━━━━━ Data for this exercise

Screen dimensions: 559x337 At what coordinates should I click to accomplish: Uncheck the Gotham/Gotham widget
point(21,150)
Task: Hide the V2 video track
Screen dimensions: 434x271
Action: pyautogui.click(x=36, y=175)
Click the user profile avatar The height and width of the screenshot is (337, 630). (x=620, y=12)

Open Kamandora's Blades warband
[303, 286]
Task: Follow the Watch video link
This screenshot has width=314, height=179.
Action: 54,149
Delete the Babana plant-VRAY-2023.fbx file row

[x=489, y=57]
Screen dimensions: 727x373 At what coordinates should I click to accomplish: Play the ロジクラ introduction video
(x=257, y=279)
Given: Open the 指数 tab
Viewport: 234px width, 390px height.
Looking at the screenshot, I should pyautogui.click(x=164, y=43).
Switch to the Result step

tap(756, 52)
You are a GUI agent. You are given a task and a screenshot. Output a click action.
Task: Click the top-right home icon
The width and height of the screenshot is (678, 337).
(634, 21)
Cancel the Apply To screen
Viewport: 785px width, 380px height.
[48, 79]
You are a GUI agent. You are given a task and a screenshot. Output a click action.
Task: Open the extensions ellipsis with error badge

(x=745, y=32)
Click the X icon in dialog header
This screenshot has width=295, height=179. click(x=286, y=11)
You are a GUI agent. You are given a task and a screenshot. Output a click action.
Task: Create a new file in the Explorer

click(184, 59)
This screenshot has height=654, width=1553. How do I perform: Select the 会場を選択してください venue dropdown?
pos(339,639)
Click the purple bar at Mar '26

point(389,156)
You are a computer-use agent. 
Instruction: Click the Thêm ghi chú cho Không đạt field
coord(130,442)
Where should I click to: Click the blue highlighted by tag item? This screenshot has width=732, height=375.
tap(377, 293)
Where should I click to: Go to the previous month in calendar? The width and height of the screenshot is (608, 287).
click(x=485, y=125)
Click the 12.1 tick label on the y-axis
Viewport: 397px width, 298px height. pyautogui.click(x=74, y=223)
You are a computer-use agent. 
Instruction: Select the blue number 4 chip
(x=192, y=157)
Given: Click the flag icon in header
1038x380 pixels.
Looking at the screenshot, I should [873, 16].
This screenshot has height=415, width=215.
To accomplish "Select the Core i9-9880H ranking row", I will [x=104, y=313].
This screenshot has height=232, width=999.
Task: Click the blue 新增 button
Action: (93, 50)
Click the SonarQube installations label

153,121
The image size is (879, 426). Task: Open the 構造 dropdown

━━━━━━━━━━

Go through the records above and copy each one exactly.

Screen dimensions: 559x337 At what coordinates should I click to accomplish: Uncheck the Gotham/Gotham widget
point(21,150)
Task: Hide the V2 video track
Screen dimensions: 434x271
Action: pyautogui.click(x=36, y=175)
Click the user profile avatar The height and width of the screenshot is (337, 630). (x=620, y=12)

Open Kamandora's Blades warband
[303, 286]
Task: Follow the Watch video link
This screenshot has width=314, height=179.
Action: 54,149
Delete the Babana plant-VRAY-2023.fbx file row

[x=489, y=57]
Screen dimensions: 727x373 At what coordinates should I click to accomplish: Play the ロジクラ introduction video
(x=257, y=279)
Given: Open the 指数 tab
Viewport: 234px width, 390px height.
Looking at the screenshot, I should pyautogui.click(x=164, y=43).
Switch to the Result step

tap(756, 52)
You are a GUI agent. You are given a task and a screenshot. Output a click action.
Task: Click the top-right home icon
The width and height of the screenshot is (678, 337).
(634, 21)
Cancel the Apply To screen
Viewport: 785px width, 380px height.
[48, 79]
You are a GUI agent. You are given a task and a screenshot. Output a click action.
Task: Open the extensions ellipsis with error badge

(x=745, y=32)
Click the X icon in dialog header
This screenshot has width=295, height=179. click(x=286, y=11)
You are a GUI agent. You are given a task and a screenshot. Output a click action.
Task: Create a new file in the Explorer

click(184, 59)
This screenshot has height=654, width=1553. How do I perform: Select the 会場を選択してください venue dropdown?
pos(339,639)
Click the purple bar at Mar '26

point(389,156)
You are a computer-use agent. 
Instruction: Click the Thêm ghi chú cho Không đạt field
coord(130,442)
Where should I click to: Click the blue highlighted by tag item? This screenshot has width=732, height=375.
tap(377, 293)
Where should I click to: Go to the previous month in calendar? The width and height of the screenshot is (608, 287).
click(x=485, y=125)
Click the 12.1 tick label on the y-axis
Viewport: 397px width, 298px height. pyautogui.click(x=74, y=223)
You are a computer-use agent. 
Instruction: Select the blue number 4 chip
(x=192, y=157)
Given: Click the flag icon in header
1038x380 pixels.
Looking at the screenshot, I should [873, 16].
This screenshot has height=415, width=215.
To accomplish "Select the Core i9-9880H ranking row", I will [x=104, y=313].
This screenshot has height=232, width=999.
Task: Click the blue 新增 button
Action: (93, 50)
Click the SonarQube installations label

153,121
The image size is (879, 426). Task: Open the 構造 dropdown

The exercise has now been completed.